Qu’est-il arrivé à Chloé ? Elle même pourrait vous répondre puisqu’elle raconte sa partie de l’histoire dès le début, tout en cachant ce qui pour nous est l’essentiel : où est-elle ?

Et quand vous connaîtrez la réponse, ce ne sera que le début d’une suite de surprises. Je me suis complètement laissée prendre par l’histoire, remarquablement écrite et construite. Amélie a bien su divulguer des infos par touches sans qu’on parvienne à en tirer la bonne conclusion. Et j’ai trouvé le twist en cours de roman (vous saurez de quoi je parle en le lisant) bluffant !
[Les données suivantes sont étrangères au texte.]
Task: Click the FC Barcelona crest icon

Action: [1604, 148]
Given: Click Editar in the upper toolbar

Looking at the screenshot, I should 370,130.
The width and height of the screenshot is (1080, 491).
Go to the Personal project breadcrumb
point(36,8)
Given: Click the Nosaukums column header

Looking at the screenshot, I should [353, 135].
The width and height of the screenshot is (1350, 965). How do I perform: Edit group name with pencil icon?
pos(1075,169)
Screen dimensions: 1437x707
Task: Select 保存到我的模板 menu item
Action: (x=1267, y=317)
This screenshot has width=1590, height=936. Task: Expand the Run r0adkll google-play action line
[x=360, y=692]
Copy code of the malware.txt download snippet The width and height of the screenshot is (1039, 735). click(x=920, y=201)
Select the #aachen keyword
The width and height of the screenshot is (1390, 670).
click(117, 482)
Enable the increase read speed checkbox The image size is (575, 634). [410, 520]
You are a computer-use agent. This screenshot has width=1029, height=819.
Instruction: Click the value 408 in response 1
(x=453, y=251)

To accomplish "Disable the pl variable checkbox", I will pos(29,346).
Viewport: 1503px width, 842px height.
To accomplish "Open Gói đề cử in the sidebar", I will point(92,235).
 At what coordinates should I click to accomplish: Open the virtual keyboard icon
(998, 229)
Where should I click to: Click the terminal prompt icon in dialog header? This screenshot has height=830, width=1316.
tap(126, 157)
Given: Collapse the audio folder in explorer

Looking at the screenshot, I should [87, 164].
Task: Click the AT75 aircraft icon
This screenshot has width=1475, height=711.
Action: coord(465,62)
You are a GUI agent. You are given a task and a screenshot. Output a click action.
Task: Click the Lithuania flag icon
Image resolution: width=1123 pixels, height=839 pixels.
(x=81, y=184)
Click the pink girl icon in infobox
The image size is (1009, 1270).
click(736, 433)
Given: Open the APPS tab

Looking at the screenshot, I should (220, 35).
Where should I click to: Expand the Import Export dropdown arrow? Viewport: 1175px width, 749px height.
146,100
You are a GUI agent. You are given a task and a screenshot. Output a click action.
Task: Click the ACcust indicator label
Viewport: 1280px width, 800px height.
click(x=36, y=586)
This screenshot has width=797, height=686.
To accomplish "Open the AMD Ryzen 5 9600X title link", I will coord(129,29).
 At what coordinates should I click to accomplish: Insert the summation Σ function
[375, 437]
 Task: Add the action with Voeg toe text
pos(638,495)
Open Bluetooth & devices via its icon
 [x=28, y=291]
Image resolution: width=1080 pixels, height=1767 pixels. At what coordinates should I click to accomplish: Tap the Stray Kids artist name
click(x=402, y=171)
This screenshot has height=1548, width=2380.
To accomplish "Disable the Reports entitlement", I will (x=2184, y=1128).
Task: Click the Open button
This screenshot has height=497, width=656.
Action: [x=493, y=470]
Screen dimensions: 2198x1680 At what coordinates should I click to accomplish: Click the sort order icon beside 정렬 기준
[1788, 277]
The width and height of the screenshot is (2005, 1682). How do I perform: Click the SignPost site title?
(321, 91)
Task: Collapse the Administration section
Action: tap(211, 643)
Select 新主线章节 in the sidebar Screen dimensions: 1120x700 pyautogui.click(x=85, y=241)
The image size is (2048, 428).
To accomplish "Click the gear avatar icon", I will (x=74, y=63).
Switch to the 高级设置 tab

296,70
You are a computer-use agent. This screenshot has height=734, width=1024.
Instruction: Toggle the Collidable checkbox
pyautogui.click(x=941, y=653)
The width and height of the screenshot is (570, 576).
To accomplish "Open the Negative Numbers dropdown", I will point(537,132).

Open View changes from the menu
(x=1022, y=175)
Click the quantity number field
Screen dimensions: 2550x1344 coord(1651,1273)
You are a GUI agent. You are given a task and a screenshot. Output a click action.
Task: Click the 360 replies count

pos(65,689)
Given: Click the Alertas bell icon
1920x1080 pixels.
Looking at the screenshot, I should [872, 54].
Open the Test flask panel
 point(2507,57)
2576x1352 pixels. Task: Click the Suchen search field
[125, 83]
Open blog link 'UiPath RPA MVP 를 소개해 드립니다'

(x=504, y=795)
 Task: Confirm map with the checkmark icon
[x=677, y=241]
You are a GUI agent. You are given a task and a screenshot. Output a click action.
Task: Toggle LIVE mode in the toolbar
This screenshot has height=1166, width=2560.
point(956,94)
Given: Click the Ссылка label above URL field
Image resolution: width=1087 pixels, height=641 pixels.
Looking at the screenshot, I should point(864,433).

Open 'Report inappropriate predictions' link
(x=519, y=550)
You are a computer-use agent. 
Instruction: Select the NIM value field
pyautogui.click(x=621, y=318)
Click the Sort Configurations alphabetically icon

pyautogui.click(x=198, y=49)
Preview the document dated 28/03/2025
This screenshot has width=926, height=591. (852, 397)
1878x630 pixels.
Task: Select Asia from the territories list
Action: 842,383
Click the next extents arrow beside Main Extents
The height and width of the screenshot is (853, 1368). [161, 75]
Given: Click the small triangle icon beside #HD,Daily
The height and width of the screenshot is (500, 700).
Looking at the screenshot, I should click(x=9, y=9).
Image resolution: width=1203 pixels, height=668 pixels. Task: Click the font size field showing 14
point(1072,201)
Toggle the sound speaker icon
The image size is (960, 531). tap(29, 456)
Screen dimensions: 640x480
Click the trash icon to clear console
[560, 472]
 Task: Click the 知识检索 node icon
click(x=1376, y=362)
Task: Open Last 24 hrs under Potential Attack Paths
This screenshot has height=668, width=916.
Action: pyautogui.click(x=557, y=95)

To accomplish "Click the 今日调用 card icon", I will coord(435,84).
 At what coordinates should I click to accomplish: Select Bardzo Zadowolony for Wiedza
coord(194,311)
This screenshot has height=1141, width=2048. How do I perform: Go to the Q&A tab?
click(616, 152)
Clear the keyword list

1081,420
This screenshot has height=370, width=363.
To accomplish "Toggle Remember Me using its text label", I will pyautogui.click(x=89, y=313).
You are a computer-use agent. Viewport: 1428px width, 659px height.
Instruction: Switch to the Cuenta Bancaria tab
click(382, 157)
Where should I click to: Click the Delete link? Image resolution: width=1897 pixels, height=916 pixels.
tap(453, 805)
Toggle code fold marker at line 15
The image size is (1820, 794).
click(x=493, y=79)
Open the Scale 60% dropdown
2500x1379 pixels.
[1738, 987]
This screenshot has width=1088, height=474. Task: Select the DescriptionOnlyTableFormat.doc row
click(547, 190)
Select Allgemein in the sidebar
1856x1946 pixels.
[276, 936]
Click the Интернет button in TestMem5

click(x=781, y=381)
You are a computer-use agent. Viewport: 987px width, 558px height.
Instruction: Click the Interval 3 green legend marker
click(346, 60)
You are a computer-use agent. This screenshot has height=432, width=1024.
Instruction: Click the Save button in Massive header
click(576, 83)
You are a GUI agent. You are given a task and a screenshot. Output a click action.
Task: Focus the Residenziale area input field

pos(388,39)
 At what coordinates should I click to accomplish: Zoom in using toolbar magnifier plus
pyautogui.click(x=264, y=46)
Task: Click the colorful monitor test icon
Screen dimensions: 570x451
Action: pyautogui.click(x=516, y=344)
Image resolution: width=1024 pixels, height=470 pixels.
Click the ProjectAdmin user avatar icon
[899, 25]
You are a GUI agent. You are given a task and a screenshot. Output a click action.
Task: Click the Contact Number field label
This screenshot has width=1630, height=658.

Honnêtement c’est un succès mérité, ce thriller est très original car il suit un déroulement surprenant, totalement inattendu. On s’attache vite à Gabriel qui est le personnage clef de l’histoire en fin de compte. Quant à Chloé, ma foi… vous verrez bien 😉

IMPORTANT : ne lisez pas la quatrième de couverture, elle gâche déjà une partie de l’énigme :-/

Le Livre de Poche, 2017, ISBN 978-2-253-08615-4, 313 pages, 7,60€

 

 

« (Presque) jeune (presque)jolie (de nouveau) célibataire » de Stéphanie Pélerin

presque-jeune-presque-jolie-de-nouveau-celibataire.jpgJe vais commencer ce billet par une anecdote. Je vends ce roman en librairie depuis 2 mois environ et bien qu’il soit bien spécifié Stéphanie Pélerin sur la couverture et que je participe à la BD de la semaine avec une certaine Stéphanie Pélerin régulièrement, je n’avais pas fait le lien…

Alors même si la romance n’est pas mon genre de prédilection, j’ai eu envie de lire ce que Stephie du blog Mille et une Frasques avait eu envie de nous raconter.

Ivana n’en revient pas. Alors qu’elle se réveillait comme tous les matins aux côtés de l’homme de sa vie, le voilà qui la largue là, encore au lit.

Après 8 ans de vie commune, le choc est rude. Que va devenir sa vie sans Baptiste ? De nouveau sur le marché des célibataires, Ivana va tenter de reprendre sa vie en main pour trouver la perle rare. Du sport, un régime, un site de rencontres : voilà le nouveau programme de cette jeune trentenaire (oui, trente ans c’est jeune, qu’on se le dise !) qui ne va pas être de tout repos.

De bonnes surprises, des désillusions, des copines qui remettent les idées en place. Des situations qu’on a toutes connues personnellement ou autour de nous. Et c’est agréable aussi de se retrouver dans un personnage qui nous ressemble, avec ses contrariétés, ses maladresses et ses moments de gloire.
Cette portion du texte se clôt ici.